12. A trust can have discernible legal control of another person:
  1. The trustees will have discernible legal control over a company when the trust holds more than 50% of the voting power in respect of shareholder decision-making rights. It is stated in the TIB item that this assumes that the trustees have the power to hold shares and vote at company meetings, in terms of the relevant trust deed.

  2. A trustee can have discernible legal control over a partnership under the terms of the partnership agreement. According to the TIB item, this will be generally be dictated by the level of voting power.

  3. It is stated in the TIB item that in certain circumstances, a trustee is able to group with another trust under section 55(8). This includes situations involving trustees of subtrusts. Just as the trustee of the principal trust will have control of the trust because of the terms of the deed, where this power in respect of the subtrust is vested in the trustees of the principal trust then it may be considered to control the trustees of the subtrust. It is stated that careful analysis of the terms of the relevant deed will normally be required before Inland Revenue will accept this.
13. There are 3 examples provided in the TIB item:
  1. Example 1 concerns 3 co-trustees of a family trust who also own 80% of a company between them. The trust and the company cannot be grouped because the trustees of the family trust are not acting on their own behalf could be removed. Inland Revenue does not consider that the same persons control both entities.

  2. Example 2 concerns a trust that owns 60% of a company. The sole trustee has discernible legal control of the company because of the trust’s 60% shareholding, so the trust and the company can be grouped.

  3. Example 3 concerns a trust and a sub-trust. The corporate trustee of the head trust formed the sub-trust and the trustee of the head trust has the power to deal with the sub-trust for the financial betterment of its beneficiaries and to appoint and remove the trustees of the sub-trust. The corporate trustee is the trustee of both trusts and trusts are “linked together beneficially in the principal deed” so the trusts can be grouped for GST purposes.
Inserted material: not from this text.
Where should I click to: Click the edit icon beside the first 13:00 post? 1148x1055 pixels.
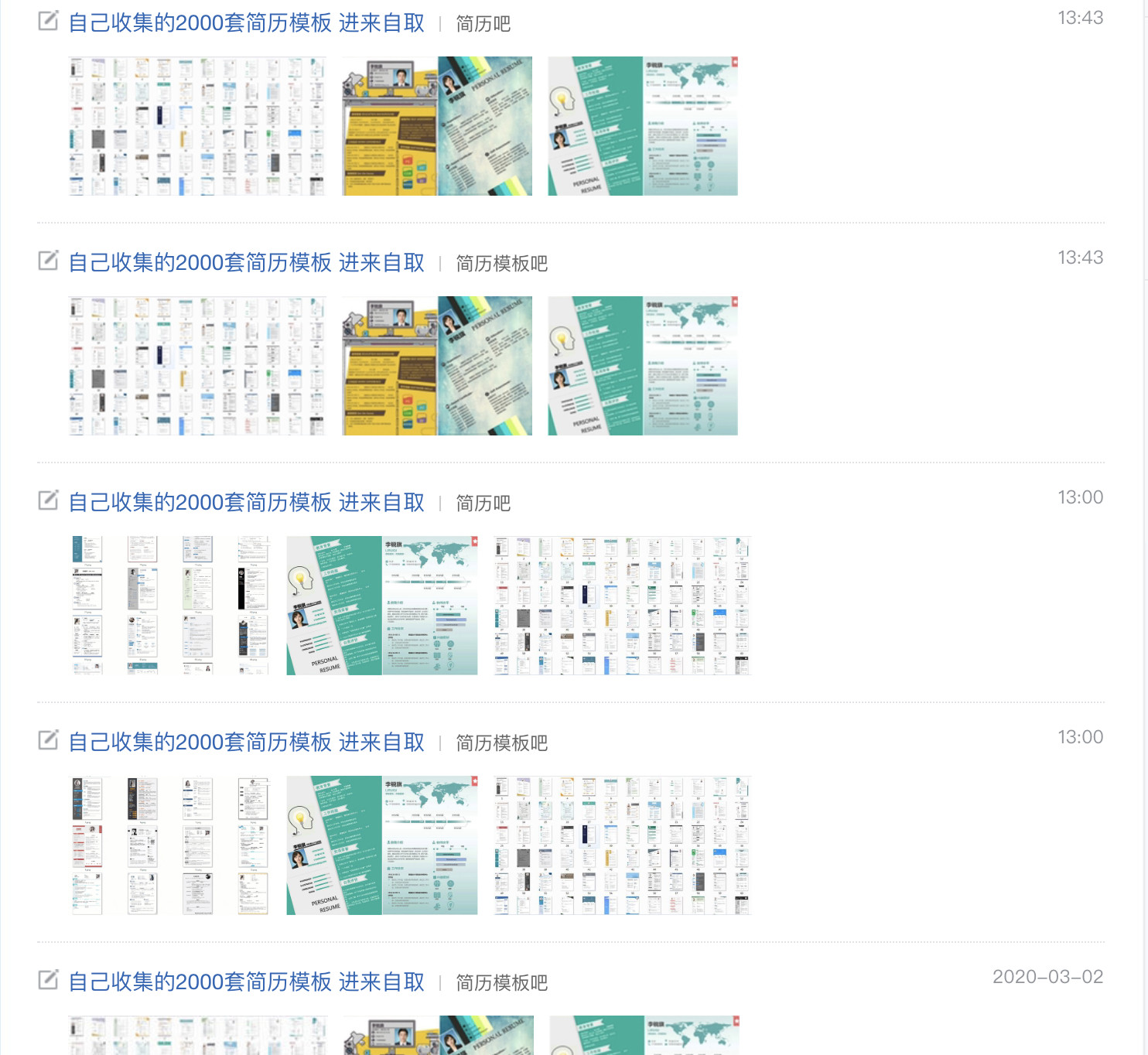click(x=48, y=500)
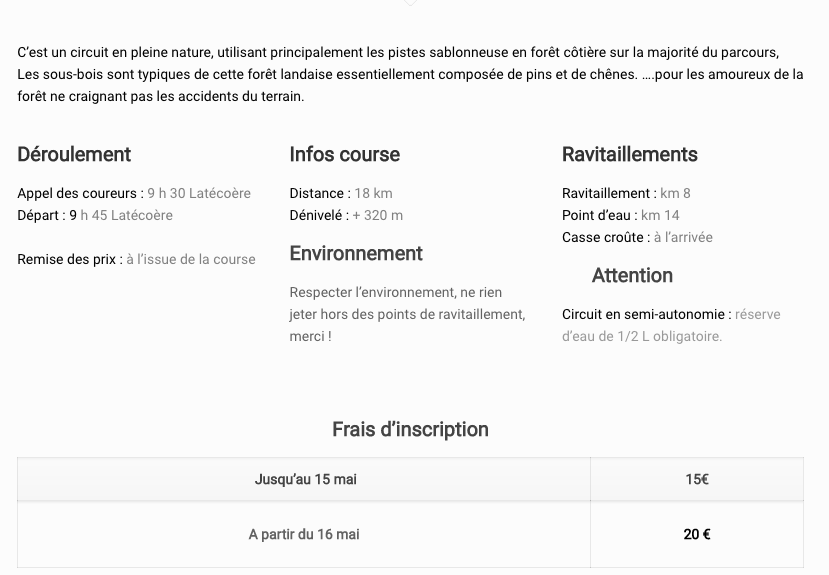
Task: Click the 'Point d'eau : km 14' text
Action: pyautogui.click(x=621, y=216)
Apparently, this reasoning will also apply where two or more independent trusts are governed by the same or similar trustees.
C of IR v Letica

14. In this case, the taxpayer controlled his company and was group registered with his company under s. 55(8) of the GST Act. The effect of that was that Mr Letica was the representative of the group and that he was personally liable for the group’s GST liabilities.
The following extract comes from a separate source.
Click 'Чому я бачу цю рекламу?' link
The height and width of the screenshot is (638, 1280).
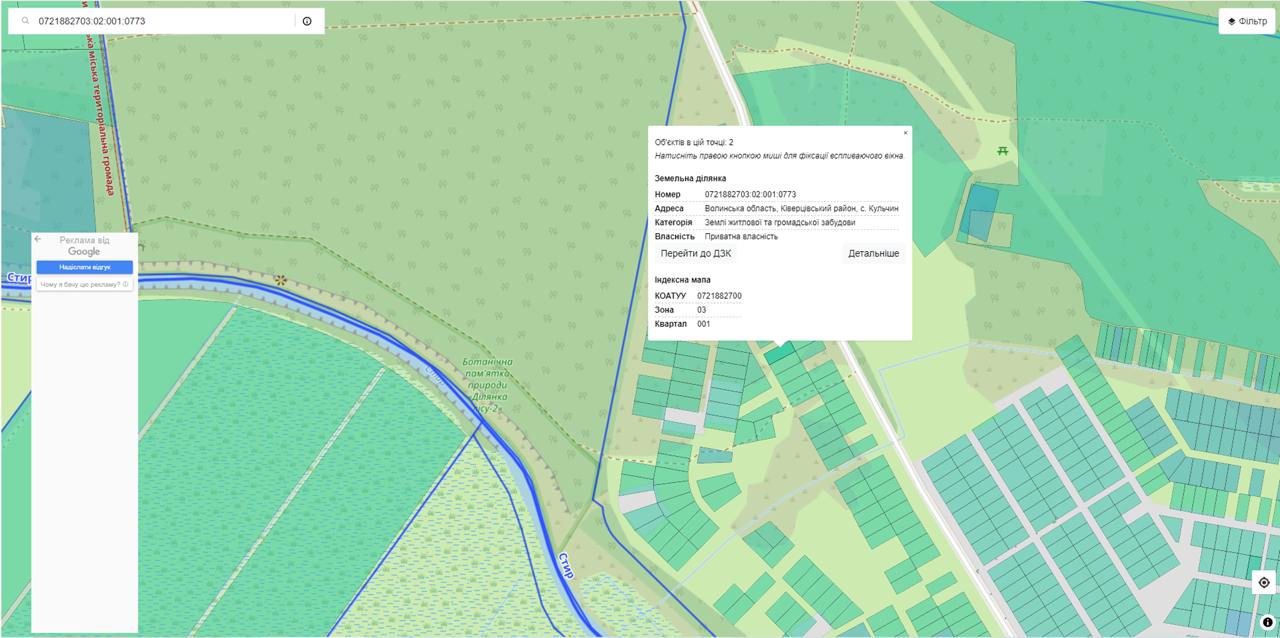click(x=80, y=285)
15. The case is an example of the application of s. 55(8). However, it also provides a warning. The taxpayer agued that he had not been properly appraised of the consequences of group registration by Inland Revenue. However, associate judge Bell noted that:
“That is because he had a tax agent acting for him. The tax agent made the application for group registration on behalf of Mr Letica and his company. The Inland Revenue was entitled to assume that the tax agent who had arranged for group registration would have advised Mr Letica about the consequences.”